Polskie zamki powstają z ruin i stają się głośne w świecie. Lata starań prywatnych nabywców przynoszą efekty. A ci są zdeterminowani, mimo że zamki to worek bez dna, w którym znikną każde pieniądze, a na rekonstrukcję trzeba poświęcić kawał życia.
150 tysięcy turystów każdego roku szturmuje mury zamku w Bobolicach, który coraz bardziej przypomina ten, z czasów jego świetności. - Niech się inni swoimi ruinami zachwycają, a Polacy nie gęsi - swoje zamki mają - parafrazuje słowa poety Jarosław Lasecki, od 14 lat właściciel zamku w Bobolicach, który właśnie zakończył jego rekonstrukcję.
Liczone w latach, a nie pieniądzach
Po tym, jak o zamku napisała agencja Assiociated Press, stał się on sławny na cały świat. I nie tylko on. Od Tajwanu przez sułtanat Brunei po USA światowe media zachwycają się Polakami, którzy pokochali średniowieczne warownie i przywracają im dawną świetność.
Jacek Nazarko z dumą pokazuje zamkowe lochy w Tykocinie, które podniósł z ruin, a tak naprawdę ze śmietnika, którym był królewski niegdyś zamek. - To 15 lat życia, bo na pieniądze się tego w złotówkach nie da policzyć. Byłem tu kierownikiem, murarzem i tynkarzem - mówi.

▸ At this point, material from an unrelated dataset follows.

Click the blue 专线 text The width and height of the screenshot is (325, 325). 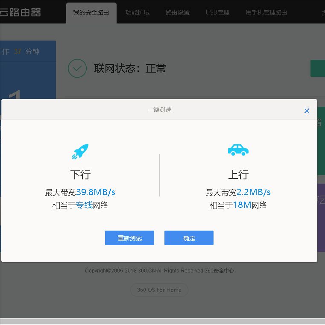point(84,205)
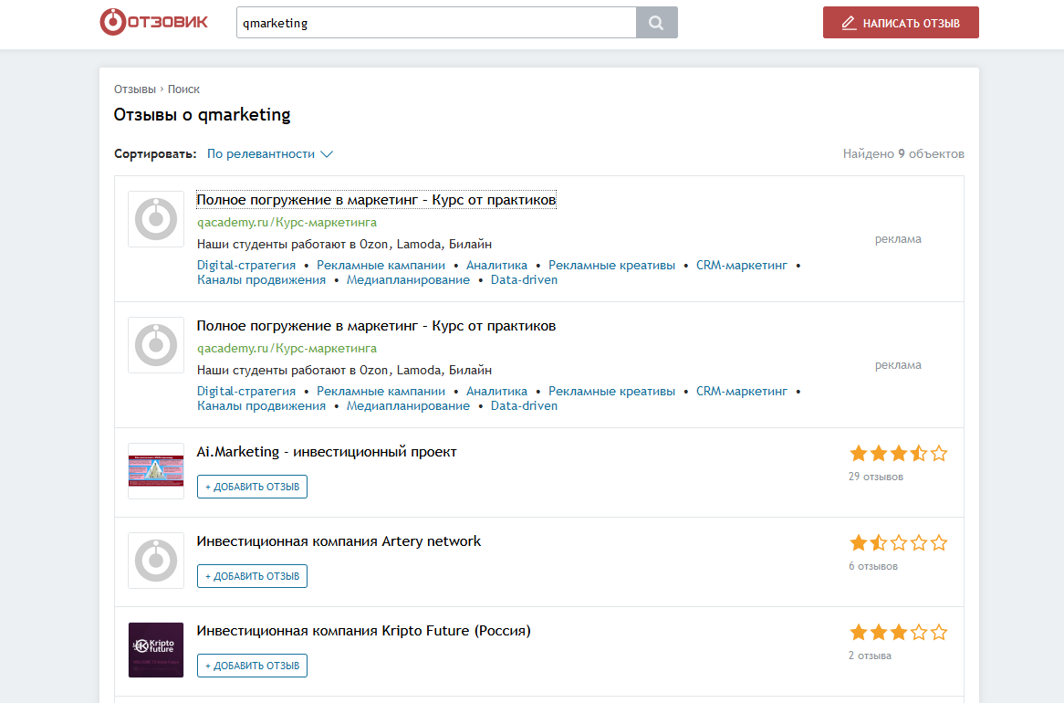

Zamki w Tykocinie i Bobolicach - choć dzieli je setki kilometrów - łączy jedno: to pasja przywraca im świetność. Ile jest takich zamków w Polsce - nie wiadomo. Pewne jest, że często tacy ludzie jak Jarosław Lasecki i Jacek Nazarko, to dla nich jedyna szansa na ocalenie od zapomnienia.